The town of Oruro, situated at an altitude of 3,700 metres in the mountains of western Bolivia and once a pre-Columbian ceremonial site, was an important mining area in the nineteenth and twentieth centuries.
Resettled by the Spanish in 1606, it continued to be a sacred site for the Uru people, who would often travel long distances to perform their rituals, especially for the principal Ito festival.
The Spanish banned these ceremonies in the seventeenth century, but they continued under the guise of Christian liturgy: the Andean gods were concealed behind Christian icons and the Andean divinities became the Saints. The Ito festival was transformed into a Christian ritual, celebrated on Candlemas (2 February). The traditional llama llama or diablada in worship of the Uru god Tiw became the main dance at the Carnival of Oruro.

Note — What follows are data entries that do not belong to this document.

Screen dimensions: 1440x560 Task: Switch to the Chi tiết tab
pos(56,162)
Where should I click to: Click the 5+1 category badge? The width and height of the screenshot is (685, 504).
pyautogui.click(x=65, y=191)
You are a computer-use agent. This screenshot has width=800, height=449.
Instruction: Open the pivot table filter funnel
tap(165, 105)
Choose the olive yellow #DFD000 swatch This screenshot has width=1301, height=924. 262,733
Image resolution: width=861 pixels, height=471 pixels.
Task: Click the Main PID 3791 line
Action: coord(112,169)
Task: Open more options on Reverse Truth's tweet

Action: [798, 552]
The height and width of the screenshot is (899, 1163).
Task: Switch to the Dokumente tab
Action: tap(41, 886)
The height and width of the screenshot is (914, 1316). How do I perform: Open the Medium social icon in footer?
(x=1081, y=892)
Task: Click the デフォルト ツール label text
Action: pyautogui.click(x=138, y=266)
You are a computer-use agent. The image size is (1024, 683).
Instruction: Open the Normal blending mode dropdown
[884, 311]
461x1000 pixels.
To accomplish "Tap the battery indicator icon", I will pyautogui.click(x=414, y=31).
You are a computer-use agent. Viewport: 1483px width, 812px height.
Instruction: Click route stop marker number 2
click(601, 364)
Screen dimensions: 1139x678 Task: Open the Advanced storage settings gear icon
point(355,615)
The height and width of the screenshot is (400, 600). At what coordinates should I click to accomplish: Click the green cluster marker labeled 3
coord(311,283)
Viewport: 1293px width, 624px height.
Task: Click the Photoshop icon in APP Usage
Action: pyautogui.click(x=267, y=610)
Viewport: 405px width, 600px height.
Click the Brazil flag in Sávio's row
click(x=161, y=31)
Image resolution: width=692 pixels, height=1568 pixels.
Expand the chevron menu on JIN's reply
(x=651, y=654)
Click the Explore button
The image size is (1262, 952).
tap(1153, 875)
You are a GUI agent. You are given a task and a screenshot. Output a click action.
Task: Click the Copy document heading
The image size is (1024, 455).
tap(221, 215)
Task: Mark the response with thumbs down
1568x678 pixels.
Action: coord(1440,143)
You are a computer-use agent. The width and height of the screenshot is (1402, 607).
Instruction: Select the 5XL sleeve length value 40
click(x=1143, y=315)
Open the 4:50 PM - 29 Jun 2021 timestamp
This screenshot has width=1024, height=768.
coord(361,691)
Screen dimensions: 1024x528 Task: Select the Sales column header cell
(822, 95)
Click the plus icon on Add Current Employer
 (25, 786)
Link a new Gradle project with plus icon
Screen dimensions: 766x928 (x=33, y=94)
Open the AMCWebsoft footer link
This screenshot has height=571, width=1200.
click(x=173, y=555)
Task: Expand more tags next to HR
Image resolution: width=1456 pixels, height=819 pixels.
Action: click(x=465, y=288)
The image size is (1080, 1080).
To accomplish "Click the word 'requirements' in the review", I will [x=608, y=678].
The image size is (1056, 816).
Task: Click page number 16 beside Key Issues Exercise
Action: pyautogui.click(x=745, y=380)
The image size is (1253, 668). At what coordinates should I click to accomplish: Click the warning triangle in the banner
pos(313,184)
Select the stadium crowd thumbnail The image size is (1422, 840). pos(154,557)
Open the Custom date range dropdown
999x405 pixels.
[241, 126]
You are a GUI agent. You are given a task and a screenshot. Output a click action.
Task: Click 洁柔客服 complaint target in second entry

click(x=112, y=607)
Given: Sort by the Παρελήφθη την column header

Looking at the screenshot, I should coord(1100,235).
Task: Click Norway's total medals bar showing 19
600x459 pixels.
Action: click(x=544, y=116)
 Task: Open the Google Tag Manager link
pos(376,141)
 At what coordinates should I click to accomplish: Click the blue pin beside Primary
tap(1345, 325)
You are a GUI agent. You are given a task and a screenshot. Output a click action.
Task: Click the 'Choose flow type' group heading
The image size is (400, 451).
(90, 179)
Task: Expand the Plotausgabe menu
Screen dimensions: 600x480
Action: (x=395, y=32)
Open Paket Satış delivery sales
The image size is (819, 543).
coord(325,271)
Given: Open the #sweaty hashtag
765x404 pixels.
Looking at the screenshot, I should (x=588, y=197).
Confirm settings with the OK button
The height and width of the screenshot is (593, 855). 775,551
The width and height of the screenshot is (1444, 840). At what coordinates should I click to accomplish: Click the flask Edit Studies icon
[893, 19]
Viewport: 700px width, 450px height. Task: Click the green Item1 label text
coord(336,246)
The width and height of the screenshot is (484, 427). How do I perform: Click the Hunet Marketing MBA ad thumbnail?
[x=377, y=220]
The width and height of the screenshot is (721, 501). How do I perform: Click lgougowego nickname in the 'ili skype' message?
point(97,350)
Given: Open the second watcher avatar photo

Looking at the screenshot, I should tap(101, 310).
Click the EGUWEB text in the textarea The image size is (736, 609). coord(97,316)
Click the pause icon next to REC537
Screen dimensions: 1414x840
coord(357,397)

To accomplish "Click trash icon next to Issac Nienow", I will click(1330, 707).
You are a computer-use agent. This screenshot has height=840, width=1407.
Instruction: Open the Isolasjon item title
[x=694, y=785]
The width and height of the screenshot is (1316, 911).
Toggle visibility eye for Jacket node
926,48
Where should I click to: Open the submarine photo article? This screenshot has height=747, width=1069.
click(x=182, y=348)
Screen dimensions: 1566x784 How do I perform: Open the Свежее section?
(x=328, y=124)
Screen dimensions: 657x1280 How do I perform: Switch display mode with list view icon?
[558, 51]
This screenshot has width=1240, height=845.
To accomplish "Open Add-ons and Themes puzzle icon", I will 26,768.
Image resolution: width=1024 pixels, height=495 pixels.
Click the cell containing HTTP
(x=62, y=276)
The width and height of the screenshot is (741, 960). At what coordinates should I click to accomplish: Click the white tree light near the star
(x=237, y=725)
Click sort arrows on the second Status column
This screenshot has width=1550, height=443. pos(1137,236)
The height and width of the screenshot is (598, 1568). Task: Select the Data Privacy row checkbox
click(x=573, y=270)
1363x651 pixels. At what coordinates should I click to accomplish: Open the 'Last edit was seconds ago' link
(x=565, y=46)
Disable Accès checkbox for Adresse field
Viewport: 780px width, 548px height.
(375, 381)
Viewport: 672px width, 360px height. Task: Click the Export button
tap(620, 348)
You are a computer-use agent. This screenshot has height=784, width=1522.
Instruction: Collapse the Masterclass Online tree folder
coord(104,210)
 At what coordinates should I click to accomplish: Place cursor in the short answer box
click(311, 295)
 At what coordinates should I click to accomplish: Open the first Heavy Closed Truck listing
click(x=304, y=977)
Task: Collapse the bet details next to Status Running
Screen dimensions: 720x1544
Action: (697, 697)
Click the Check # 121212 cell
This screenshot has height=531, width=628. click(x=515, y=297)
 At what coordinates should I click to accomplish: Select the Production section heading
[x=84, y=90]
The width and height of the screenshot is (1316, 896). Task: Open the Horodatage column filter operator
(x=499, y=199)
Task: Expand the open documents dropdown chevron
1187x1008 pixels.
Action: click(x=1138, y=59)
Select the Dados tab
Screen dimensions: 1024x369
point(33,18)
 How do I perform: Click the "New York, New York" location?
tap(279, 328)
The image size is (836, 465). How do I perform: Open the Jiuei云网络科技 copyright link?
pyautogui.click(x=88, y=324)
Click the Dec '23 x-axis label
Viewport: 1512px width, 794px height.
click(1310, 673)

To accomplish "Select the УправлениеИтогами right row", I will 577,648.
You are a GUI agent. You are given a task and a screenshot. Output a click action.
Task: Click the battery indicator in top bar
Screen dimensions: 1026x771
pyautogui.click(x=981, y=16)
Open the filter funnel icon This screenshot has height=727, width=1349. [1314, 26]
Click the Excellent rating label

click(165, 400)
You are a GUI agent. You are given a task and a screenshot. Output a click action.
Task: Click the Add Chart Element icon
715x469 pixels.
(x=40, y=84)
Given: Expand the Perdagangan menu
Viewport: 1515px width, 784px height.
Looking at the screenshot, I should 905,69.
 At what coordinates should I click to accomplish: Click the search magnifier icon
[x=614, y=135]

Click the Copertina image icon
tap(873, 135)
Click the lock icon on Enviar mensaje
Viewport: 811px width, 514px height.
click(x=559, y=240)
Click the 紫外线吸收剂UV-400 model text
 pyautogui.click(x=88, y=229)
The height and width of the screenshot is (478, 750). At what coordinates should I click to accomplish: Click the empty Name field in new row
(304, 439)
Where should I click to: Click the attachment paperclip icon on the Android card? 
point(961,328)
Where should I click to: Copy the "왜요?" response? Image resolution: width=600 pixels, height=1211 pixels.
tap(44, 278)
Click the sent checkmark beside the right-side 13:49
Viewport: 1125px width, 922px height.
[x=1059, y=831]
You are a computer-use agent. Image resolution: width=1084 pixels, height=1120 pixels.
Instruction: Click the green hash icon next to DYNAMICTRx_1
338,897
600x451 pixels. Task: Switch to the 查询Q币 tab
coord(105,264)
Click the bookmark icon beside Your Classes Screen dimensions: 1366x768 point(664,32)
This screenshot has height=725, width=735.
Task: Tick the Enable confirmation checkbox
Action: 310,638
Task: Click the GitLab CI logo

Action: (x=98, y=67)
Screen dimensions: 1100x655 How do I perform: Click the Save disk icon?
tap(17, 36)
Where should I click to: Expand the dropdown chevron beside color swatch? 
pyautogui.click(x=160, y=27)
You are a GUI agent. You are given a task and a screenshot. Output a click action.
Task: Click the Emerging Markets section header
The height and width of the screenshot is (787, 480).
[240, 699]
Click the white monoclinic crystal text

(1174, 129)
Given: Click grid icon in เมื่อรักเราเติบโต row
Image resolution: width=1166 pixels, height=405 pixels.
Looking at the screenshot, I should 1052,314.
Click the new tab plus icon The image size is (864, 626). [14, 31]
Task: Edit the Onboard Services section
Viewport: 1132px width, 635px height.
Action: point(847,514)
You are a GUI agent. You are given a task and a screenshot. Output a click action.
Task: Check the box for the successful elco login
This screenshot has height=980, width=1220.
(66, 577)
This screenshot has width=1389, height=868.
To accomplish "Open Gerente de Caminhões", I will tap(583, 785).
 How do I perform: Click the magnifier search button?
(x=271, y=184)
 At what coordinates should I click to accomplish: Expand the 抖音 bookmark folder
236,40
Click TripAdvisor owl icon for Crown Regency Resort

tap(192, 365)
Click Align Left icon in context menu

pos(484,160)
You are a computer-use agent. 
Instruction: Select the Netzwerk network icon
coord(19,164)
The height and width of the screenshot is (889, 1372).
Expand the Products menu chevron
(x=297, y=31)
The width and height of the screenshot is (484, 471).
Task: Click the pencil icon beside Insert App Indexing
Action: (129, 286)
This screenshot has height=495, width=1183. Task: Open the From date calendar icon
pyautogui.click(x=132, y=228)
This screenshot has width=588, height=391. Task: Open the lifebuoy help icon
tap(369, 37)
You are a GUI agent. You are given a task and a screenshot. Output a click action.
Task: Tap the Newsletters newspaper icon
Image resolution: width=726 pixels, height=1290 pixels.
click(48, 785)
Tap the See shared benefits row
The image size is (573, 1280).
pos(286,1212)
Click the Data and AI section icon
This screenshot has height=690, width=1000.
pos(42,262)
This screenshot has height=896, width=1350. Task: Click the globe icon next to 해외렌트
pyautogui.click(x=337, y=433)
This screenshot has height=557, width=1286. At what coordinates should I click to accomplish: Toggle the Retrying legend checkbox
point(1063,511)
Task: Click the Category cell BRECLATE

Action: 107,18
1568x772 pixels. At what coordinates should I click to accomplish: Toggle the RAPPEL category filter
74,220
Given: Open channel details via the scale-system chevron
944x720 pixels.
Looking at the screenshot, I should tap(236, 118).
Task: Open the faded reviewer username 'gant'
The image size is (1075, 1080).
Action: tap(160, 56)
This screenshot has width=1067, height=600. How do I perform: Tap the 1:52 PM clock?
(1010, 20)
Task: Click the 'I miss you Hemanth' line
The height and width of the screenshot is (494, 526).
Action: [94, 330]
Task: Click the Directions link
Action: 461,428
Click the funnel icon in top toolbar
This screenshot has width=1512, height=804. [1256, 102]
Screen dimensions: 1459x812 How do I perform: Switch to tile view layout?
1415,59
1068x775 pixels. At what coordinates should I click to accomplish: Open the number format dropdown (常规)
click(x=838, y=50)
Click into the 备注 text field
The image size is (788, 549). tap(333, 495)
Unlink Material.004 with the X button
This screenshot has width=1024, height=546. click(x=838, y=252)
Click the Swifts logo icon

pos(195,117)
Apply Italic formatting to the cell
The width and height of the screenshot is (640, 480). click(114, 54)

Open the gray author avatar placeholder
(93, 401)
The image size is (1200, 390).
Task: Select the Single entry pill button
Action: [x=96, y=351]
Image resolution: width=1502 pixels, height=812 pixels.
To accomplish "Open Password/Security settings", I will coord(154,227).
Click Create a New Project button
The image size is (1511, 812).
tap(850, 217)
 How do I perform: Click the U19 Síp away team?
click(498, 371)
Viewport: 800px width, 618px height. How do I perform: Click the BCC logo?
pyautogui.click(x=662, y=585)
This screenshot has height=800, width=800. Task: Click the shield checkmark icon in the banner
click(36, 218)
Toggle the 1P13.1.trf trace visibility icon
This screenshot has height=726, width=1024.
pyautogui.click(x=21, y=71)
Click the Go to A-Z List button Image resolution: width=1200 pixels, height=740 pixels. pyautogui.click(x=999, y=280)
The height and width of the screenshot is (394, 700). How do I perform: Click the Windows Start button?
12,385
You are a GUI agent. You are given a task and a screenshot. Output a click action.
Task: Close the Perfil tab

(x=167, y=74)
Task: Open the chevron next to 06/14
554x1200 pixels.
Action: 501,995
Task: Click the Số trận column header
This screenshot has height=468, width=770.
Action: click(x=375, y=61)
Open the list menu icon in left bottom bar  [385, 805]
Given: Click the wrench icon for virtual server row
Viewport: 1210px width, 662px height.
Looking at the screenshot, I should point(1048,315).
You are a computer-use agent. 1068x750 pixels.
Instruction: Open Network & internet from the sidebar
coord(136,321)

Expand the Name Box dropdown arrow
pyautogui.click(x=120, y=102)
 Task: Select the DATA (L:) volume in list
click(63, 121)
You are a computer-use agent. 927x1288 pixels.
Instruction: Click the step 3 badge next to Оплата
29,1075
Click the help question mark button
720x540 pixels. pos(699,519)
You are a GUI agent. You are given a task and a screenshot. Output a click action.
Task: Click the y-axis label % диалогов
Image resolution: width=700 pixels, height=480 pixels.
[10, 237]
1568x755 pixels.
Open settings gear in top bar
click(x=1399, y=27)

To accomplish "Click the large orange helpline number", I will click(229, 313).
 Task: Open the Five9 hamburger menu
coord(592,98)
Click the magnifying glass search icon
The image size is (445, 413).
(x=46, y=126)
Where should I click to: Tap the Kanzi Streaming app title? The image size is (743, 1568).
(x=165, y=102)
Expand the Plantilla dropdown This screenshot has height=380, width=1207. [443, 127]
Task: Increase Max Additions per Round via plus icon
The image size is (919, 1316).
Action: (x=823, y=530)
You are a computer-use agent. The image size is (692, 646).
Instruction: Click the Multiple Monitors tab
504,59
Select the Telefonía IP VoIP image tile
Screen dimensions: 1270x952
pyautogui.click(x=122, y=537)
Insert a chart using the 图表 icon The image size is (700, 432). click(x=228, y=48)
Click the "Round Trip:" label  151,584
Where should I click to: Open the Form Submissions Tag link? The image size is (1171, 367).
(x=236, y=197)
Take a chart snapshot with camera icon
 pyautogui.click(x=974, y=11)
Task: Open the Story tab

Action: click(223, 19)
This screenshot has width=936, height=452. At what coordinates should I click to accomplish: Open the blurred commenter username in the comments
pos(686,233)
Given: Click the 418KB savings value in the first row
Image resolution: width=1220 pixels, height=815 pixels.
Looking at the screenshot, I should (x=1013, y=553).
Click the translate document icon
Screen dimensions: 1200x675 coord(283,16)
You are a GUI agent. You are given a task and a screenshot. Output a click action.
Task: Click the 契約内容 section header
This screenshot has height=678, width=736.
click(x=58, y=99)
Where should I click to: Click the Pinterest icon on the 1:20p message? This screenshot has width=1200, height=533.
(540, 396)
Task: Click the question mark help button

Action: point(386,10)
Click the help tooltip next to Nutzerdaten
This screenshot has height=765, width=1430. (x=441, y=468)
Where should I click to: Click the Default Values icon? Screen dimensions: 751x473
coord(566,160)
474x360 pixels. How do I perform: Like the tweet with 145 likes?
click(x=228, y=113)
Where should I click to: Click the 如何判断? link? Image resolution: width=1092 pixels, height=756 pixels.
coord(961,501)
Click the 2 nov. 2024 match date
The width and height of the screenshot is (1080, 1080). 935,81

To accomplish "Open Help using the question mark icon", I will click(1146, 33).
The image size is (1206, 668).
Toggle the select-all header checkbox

Unlike Carnaval in Rio where the escolas de samba choose a new theme each year, Carnaval in Oruro always begins with the diablada or devil dance. The diablada is a centuries-old ritual surviving unchanged from colonial days.
The Carnival, which takes place every year, lasts ten days and gives rise to a panoply of popular arts expressed in masks, textiles and embroidery. The main event in the Carnival is the procession or entrada.
During the ceremony, the dancers walk the four kilometres of the processional route and repeat the journey for a full twenty hours without interruption. More than 28,000 dancers and 10,000 musicians organized in about 50 groups take part in the procession which still shows many features dating back to medieval mystery plays.
The decline of traditional mining and agriculture is threatening the Oruro population, as is the desertification of the Andean high plateau, which is leading to massive emigration. Urbanization has given rise to acculturation as well as a growing generation gap. There is also uncontrolled financial exploitation of this Carnival.
Although the references to the Spanish conquest and the downtrodden state of the Bolivian peasants are very clear, this festival is based on the pre-Colonial ceremony of giving thanks to the earth-mother Pachamama. It commemorates the struggles of good and evil and the early Catholic priests allowed it to continue with a Christian overlay in an effort to pacify the local natives.